P d james dies aged 94 news article
Life and career

James was born in Oxford, the daughter of Sidney James, a tax inspector, and educated at the British School in Ludlow and Cambridge High School for Girls. She had to leave school at the age of sixteen to work because her family did not have much money and her father did not believe in higher education for girls. She worked in a tax office for three years and later found a job as an assistant stage manager for a theatre group. In 1941, she married Ernest Connor Bantry White, an army doctor.
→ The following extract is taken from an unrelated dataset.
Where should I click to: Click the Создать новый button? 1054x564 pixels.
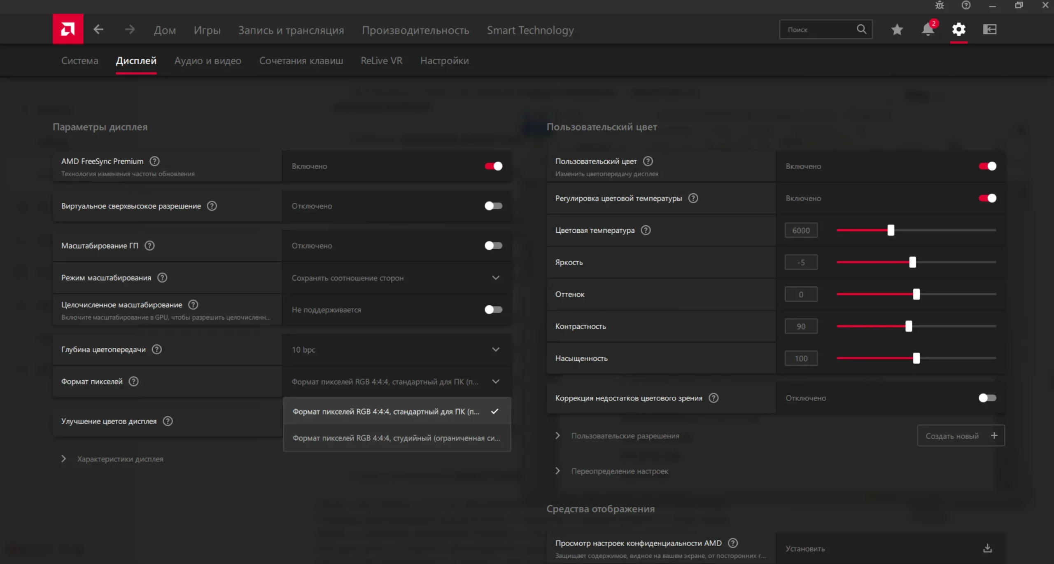(961, 436)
They had two daughters, Clare and Jane.

When White returned from the Second World War, he was experiencing mental illness, and James was forced to provide for the whole family until her husband's death in 1964. With her husband in a psychiatric institution and their daughters being mostly cared for by his parents, James studied hospital administration and from 1949 to 1968 worked for a hospital board in London. She began writing in the mid-1950s. Her first novel, Cover Her Face, featuring the investigator and poet Adam Dalgliesh of New Scotland Yard, named after a teacher at Cambridge High School, was published in 1962. Many of James's mystery novels take place against the backdrop of UK bureaucracies, such as the criminal justice system and the National Health Service, in which she worked for decades starting in the 1940s. Two years after the publication of Cover Her Face, James's husband died, and she took a position as a civil servant within the criminal section of the Home Office. She worked in government service until her retirement in 1979.
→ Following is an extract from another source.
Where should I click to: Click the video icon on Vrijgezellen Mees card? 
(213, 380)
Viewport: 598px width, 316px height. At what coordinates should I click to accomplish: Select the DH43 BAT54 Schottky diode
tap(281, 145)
In 1991, James was created a life peer as Baroness James of Holland Park and sat in the House of Lords as a Conservative. She was an Anglican and a lay patron of the Prayer Book Society. Her 2001 work, Death in Holy Orders, displays her familiarity with the inner workings of church hierarchy. Her later novels were often set in a community closed in some way, such as a publishing house or barristers' chambers, a theological college, an island or a private clinic. Talking About Detective Fiction was published in 2009. Over her writing career, James also wrote many essays and short stories for periodicals and anthologies, which have yet to be collected. She revealed in 2011 that The Private Patient was the final Dalgliesh novel.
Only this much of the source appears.